Everything in the NFL has to be done with the long-term implications in mind. The Colts have one of the league's best cap situations right now, but it won't stay like that for long.
Run to Win?
In the end, the biggest decision the Colts have to make going forward isn't one specific decision, but an overall philosophy that must be contemplated throughout the offseason.
The Colts have attempted to build a team that is balanced and relies on a strong running game and run defense. They've talked about it ever since this new era began in Indianapolis:
Pagano: Run/Stop run numbers not there yet. But #Colts will never change that mindset.— George Bremer (@gmbremer) December 31, 2013
The question is, is this the most efficient way to build a team, especially with a quarterback like Andrew Luck? Can the Colts truly attempt to build that kind of team while also taking full advantage of Luck's skills?
If they do choose to continue building a run-first team, they must do a better job.
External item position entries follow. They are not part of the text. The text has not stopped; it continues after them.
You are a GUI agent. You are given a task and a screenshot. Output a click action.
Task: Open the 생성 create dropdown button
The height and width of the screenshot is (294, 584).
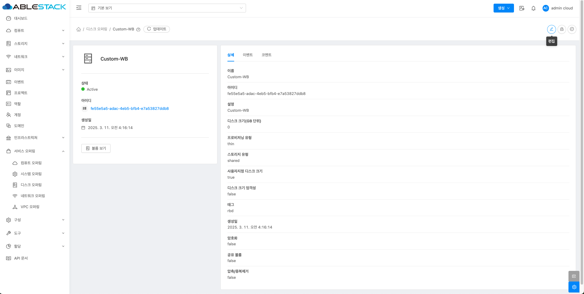point(503,8)
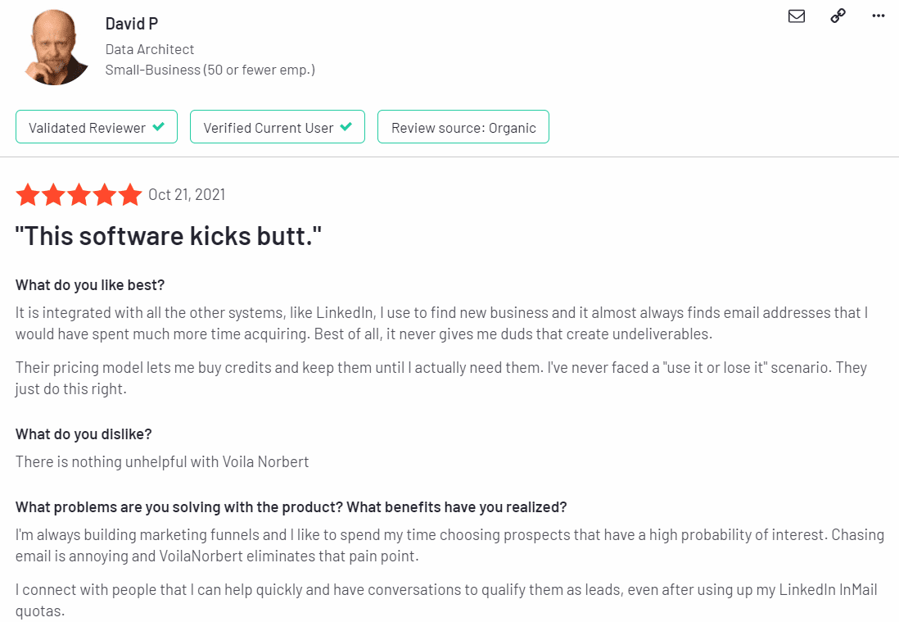Click the Verified Current User badge

278,127
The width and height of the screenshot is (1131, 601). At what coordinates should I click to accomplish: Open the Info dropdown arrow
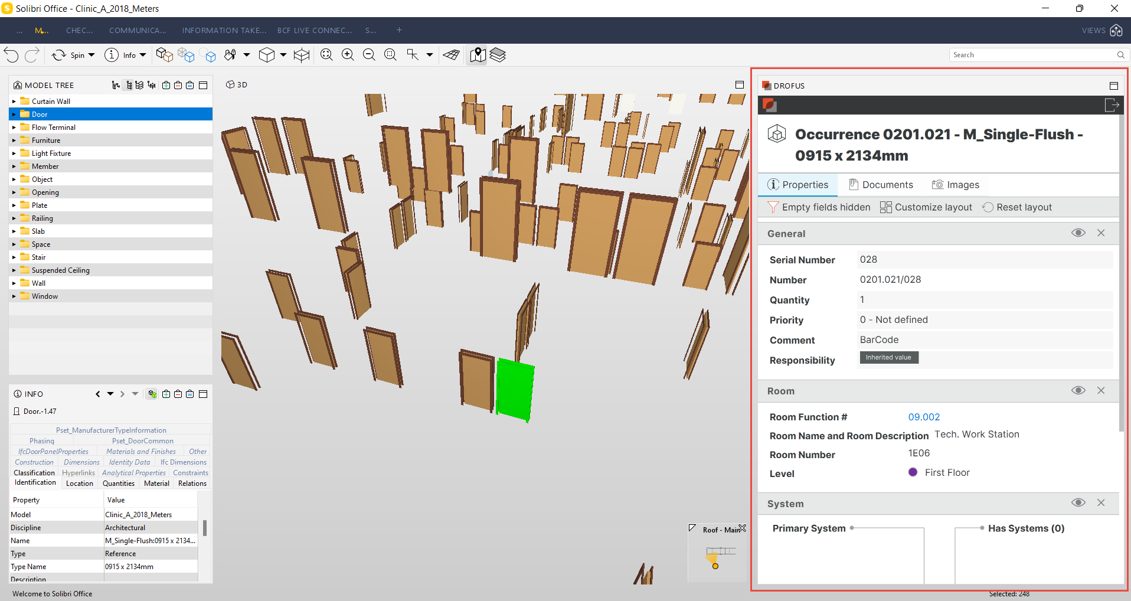point(142,55)
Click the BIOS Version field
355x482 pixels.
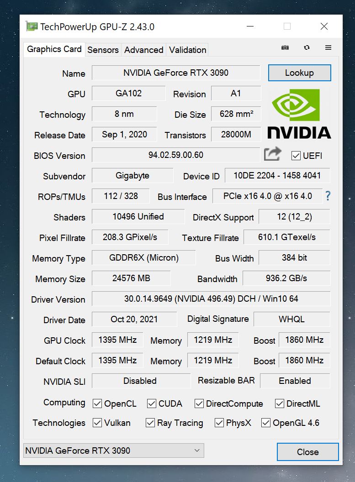tap(175, 155)
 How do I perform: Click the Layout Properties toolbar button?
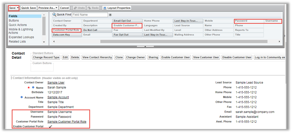[117, 8]
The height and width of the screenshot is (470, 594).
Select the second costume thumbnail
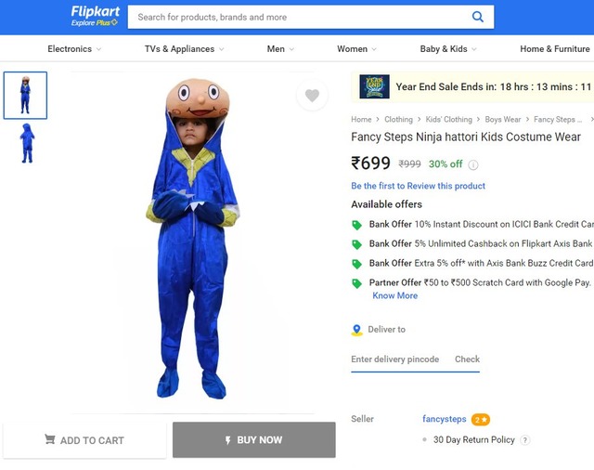coord(26,144)
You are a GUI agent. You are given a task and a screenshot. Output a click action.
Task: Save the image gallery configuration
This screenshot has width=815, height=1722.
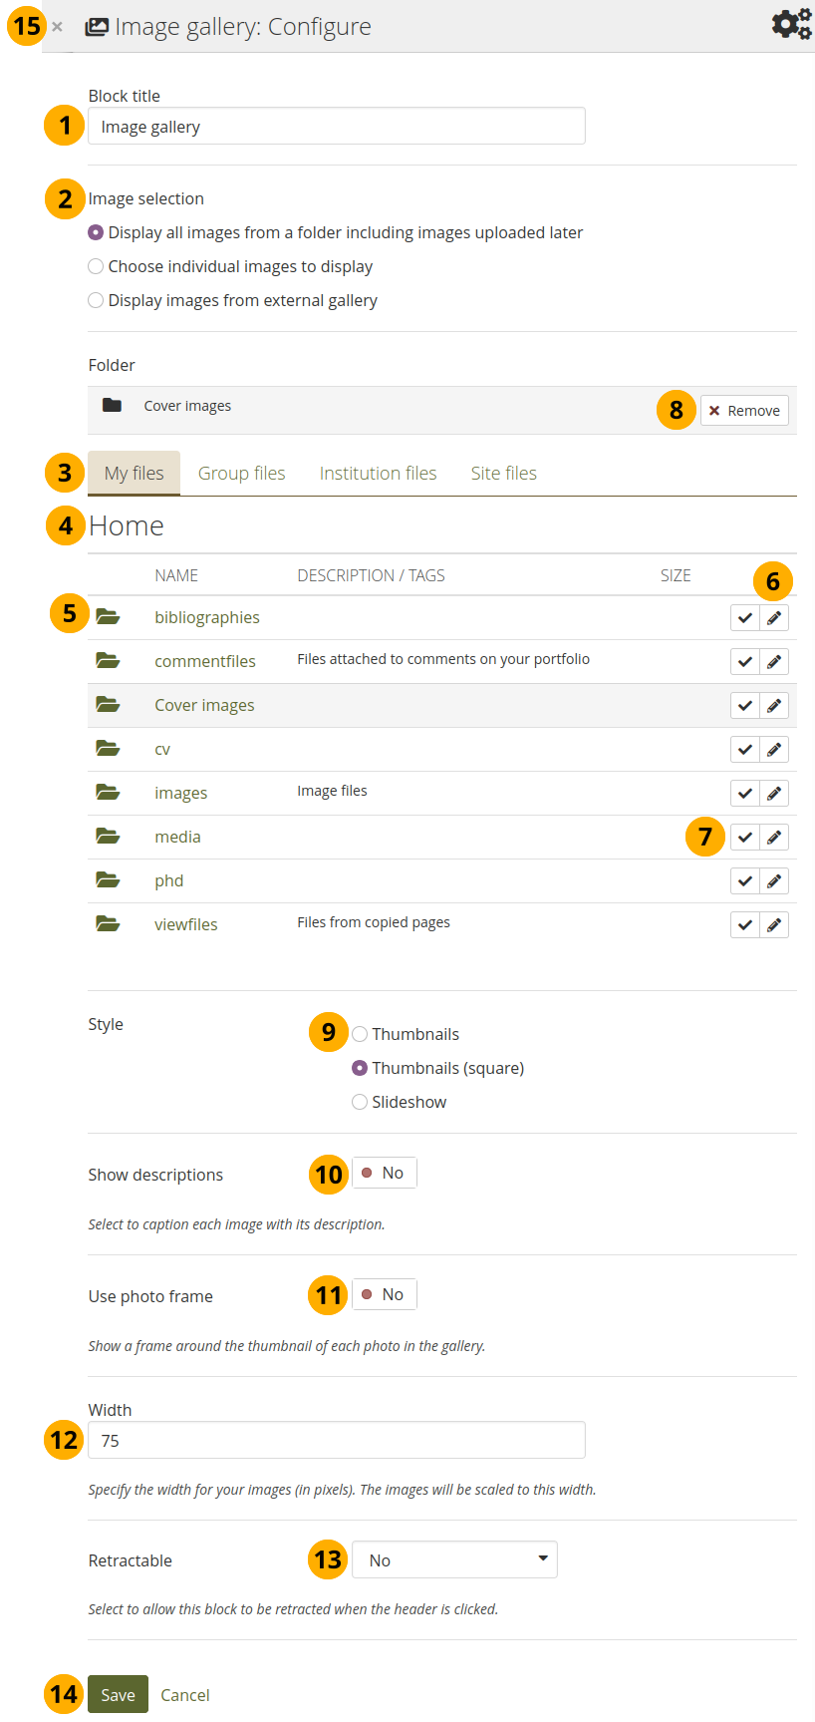pyautogui.click(x=118, y=1695)
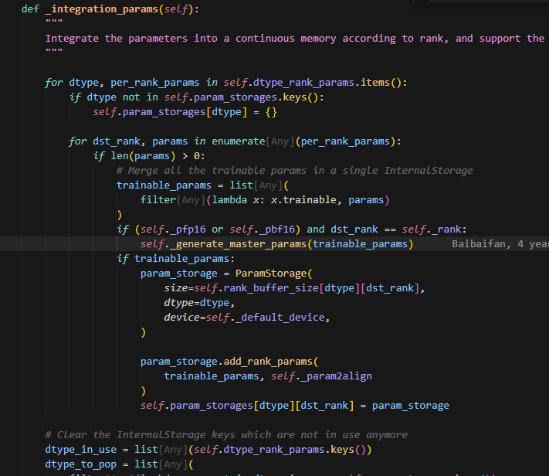The height and width of the screenshot is (476, 549).
Task: Click the _pbf16 attribute in the condition
Action: click(x=283, y=230)
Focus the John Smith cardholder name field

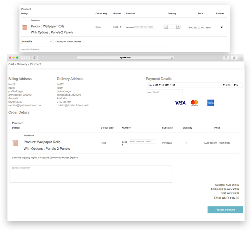coord(164,92)
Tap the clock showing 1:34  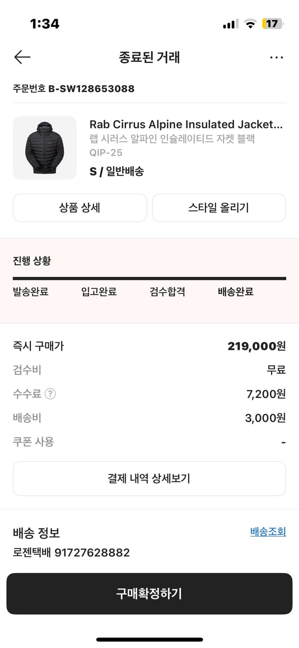point(44,24)
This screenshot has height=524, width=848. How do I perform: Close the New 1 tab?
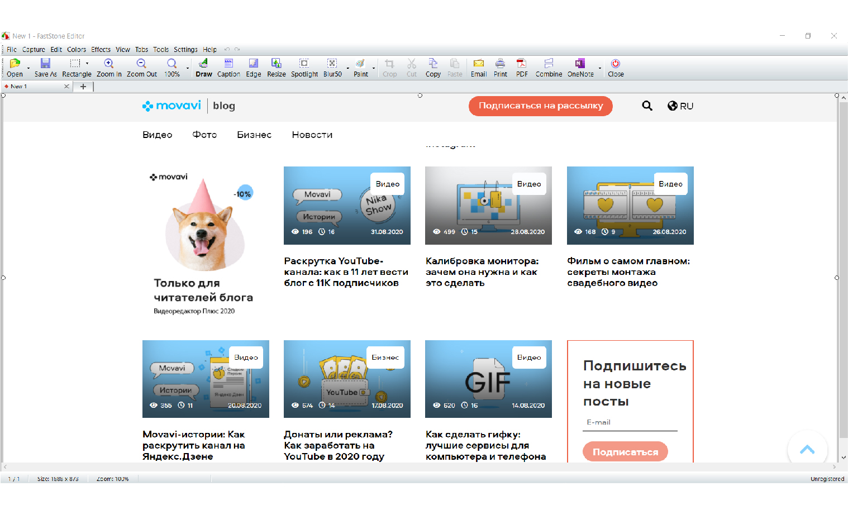pos(66,87)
The 2013 Colts were no better than their Manning era counterparts in the trenches, especially on the offensive line. If they choose to build around Luck, rather than the lines, then they have to change the way they bring in new talent.
We'll likely see their true intentions this offseason. If they spend priority money on a cornerback and safety while drafting a receiver high, then maybe the "Run to Win" mentality is more lip service than a true focus.
Either way, the overall philosophy in Indianapolis is going to have an unparalleled impact on their decisions in the 2014 offseason.